*** Opening EXTRACT PROVIDED ***

The Seven Dimensions of ABA10/22/2019 by Megan Moore, BCBA
Applied Behavior Analysis (ABA) is defined as “the science in which the principles of the analysis of behavior are applied systematically to improve socially significant behavior and experimentation is used to identify the variables responsible for behavior change.” This definition can be overwhelming, but in this post we break down the defining characteristics and dimensions of ABA in a way that is much easier to understand.
We focus on behaviors that are socially significant to the individual and their life. We target behaviors that matter to them and that will affect their lives in a positive way. For example, we aren’t going to focus on teaching an individual who lives with his parents in Florida how to shovel snow. However, that might be a socially significant behavior for an individual living by himself in Nebraska.
We only target behaviors that can be seen and measured. For example, your child’s Board Certified Behavior Analyst (BCBA) can’t target anxiety, because that is something that happens inside the body and mind and can’t be directly seen or measured. However, behaviors that often associated with anxiety could be targeted, such as crying, pacing, and running away.
First and foremost, ABA is an evidence-based science. What does this mean? It means that everything we do and every intervention we use has years of data, research, and evidence behind it, proving objectively that it is effective in making the changes we want to see. While there may be some trial-and-error when finding out which data-driven intervention works best for your child, nothing is ever subjective or made up on the spot.

*** Closing EXTRACT PROVIDED ***

DIRECTIONS —
A: Return word for word everything in the post on the dimensions of ABA from "We only target" down to "on the spot.".
B: According to the post on the dimensions of ABA, why can't a BCBA target anxiety?
These entries were taken from a separate source.

*** Opening AVAILABLE DATA ***

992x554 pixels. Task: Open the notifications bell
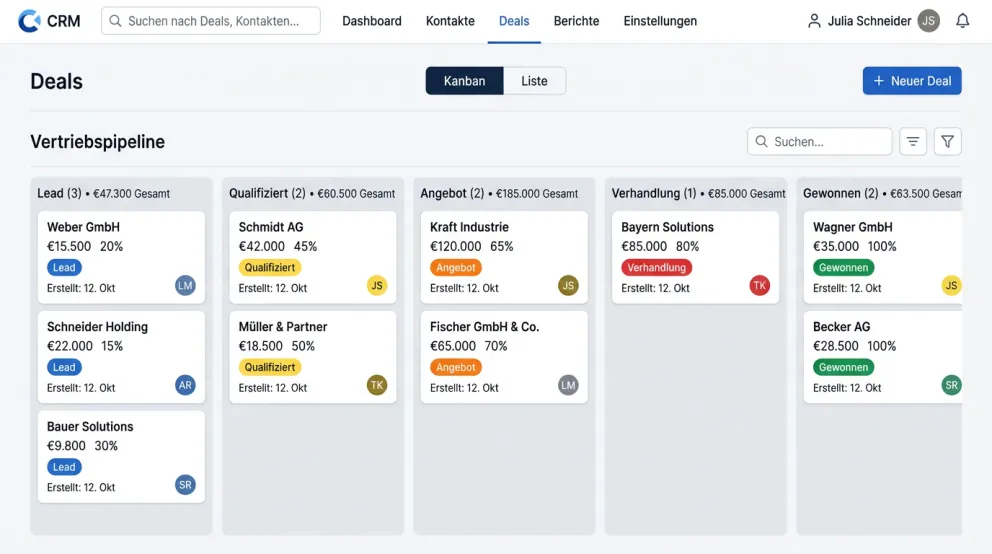(x=962, y=21)
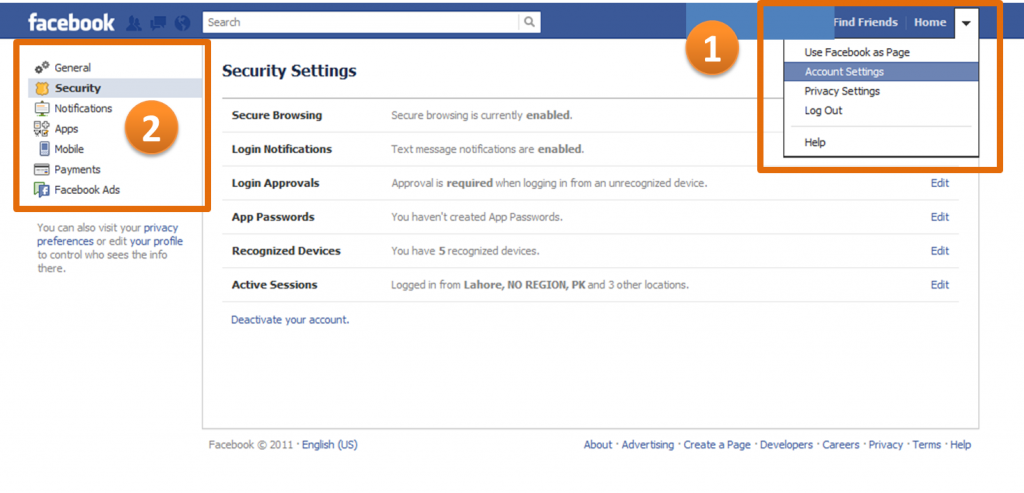The image size is (1024, 493).
Task: Click the Security badge icon
Action: [x=42, y=88]
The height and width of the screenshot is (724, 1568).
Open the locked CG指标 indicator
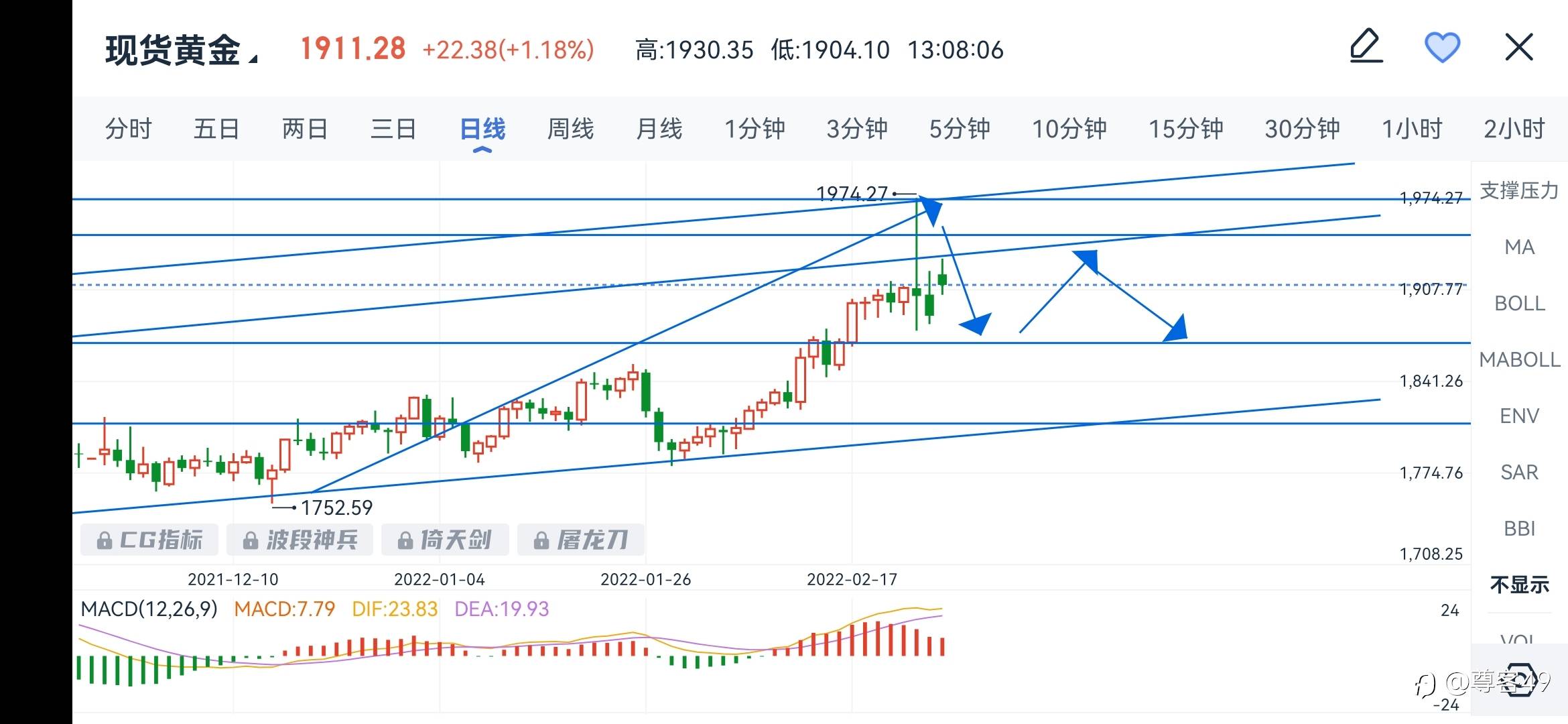click(x=149, y=540)
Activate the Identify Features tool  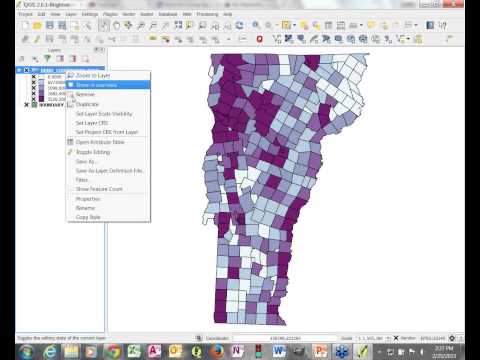256,26
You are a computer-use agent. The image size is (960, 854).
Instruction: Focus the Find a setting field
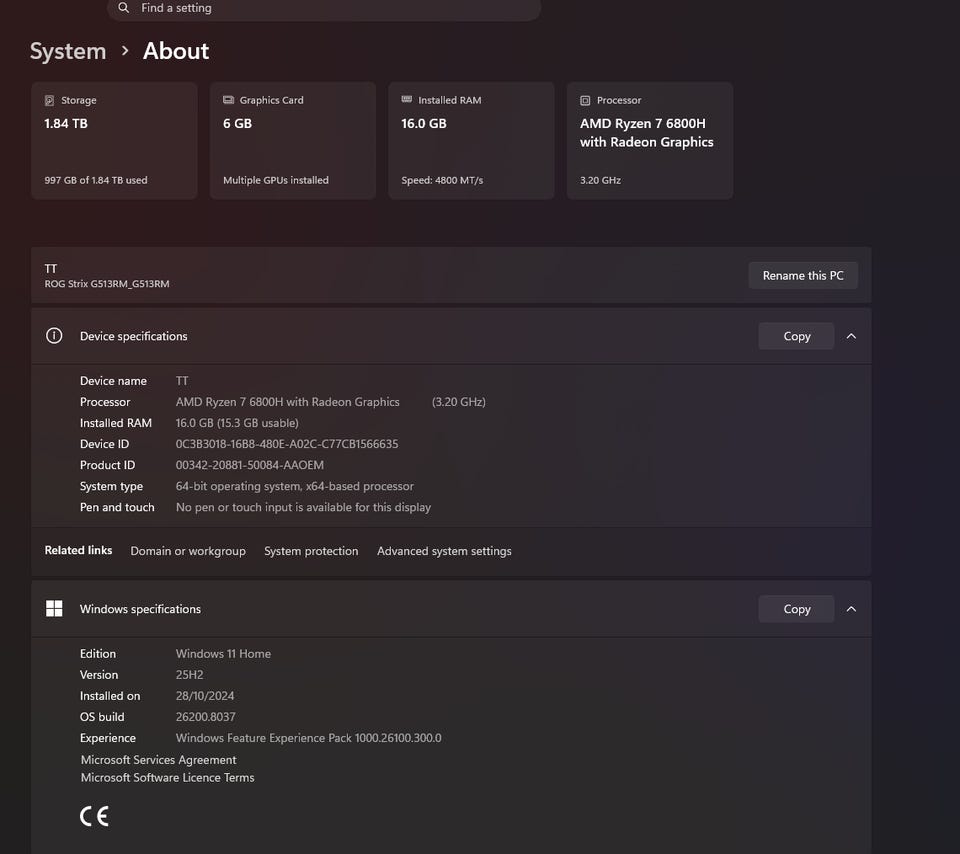point(330,8)
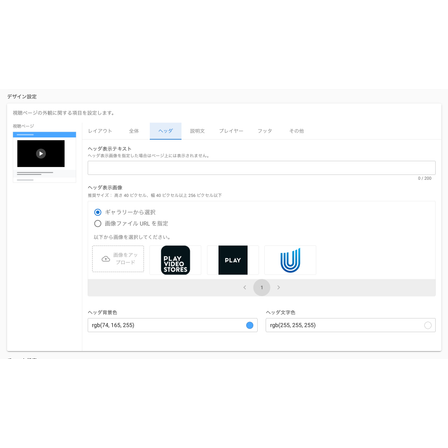448x448 pixels.
Task: Select page 1 in gallery pagination
Action: [x=262, y=287]
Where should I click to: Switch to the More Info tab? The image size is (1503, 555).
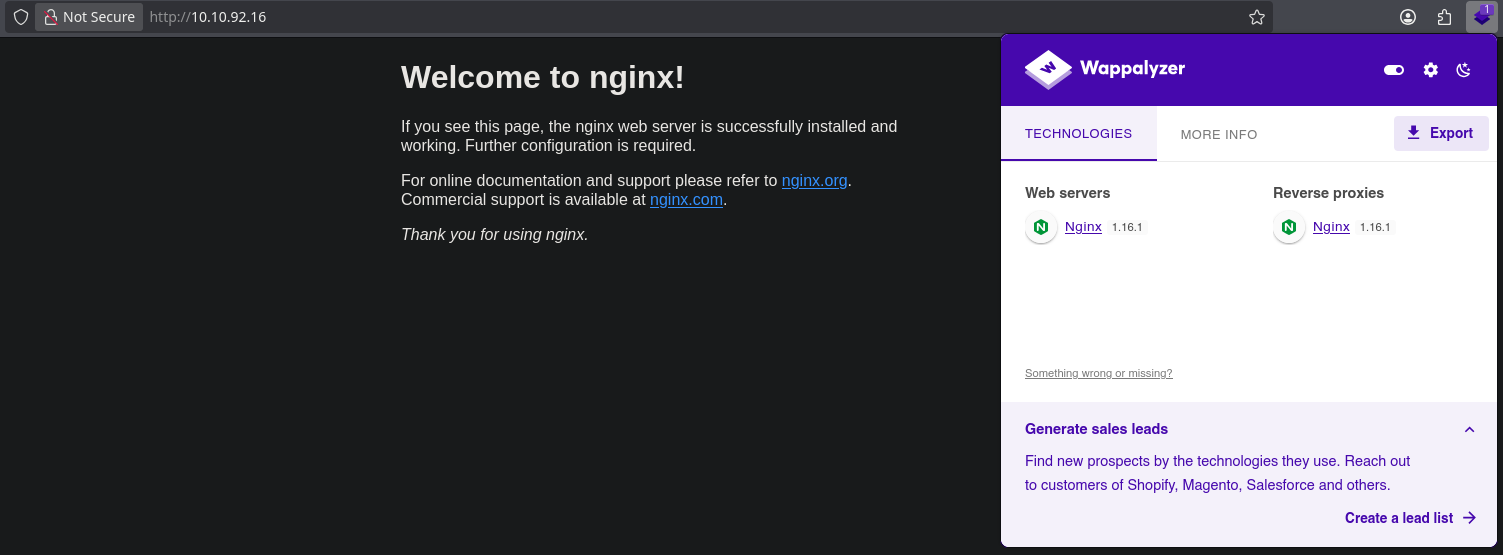click(1218, 134)
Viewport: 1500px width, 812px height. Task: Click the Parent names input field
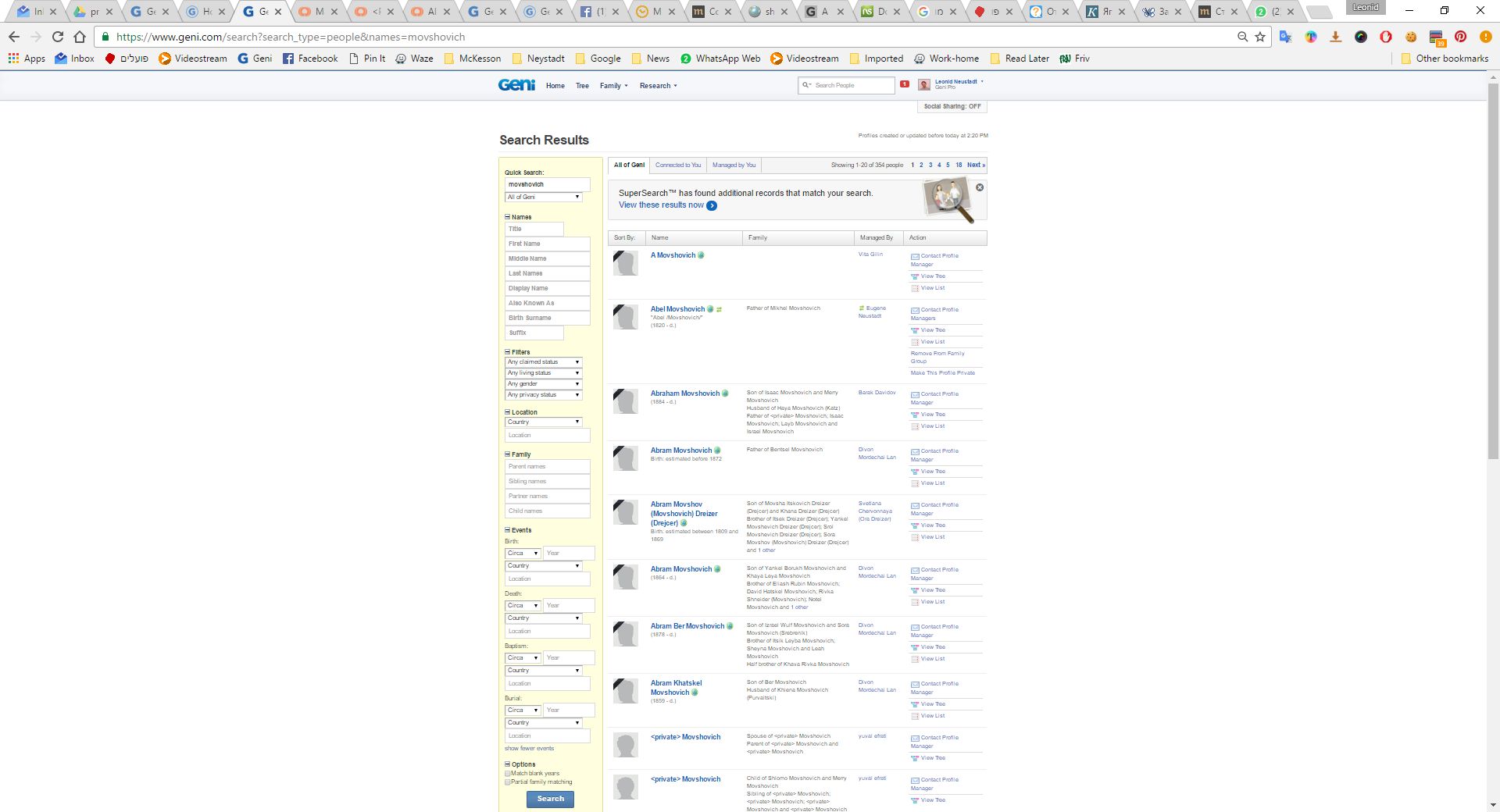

*** Closing AVAILABLE DATA ***

YOUR RESPONSES —
A:
We only target behaviors that can be seen and measured. For example, your child’s Board Certified Behavior Analyst (BCBA) can’t target anxiety, because that is something that happens inside the body and mind and can’t be directly seen or measured. However, behaviors that often associated with anxiety could be targeted, such as crying, pacing, and running away.
First and foremost, ABA is an evidence-based science. What does this mean? It means that everything we do and every intervention we use has years of data, research, and evidence behind it, proving objectively that it is effective in making the changes we want to see. While there may be some trial-and-error when finding out which data-driven intervention works best for your child, nothing is ever subjective or made up on the spot.

B: Anxiety happens inside the body and mind and can't be directly seen or measured.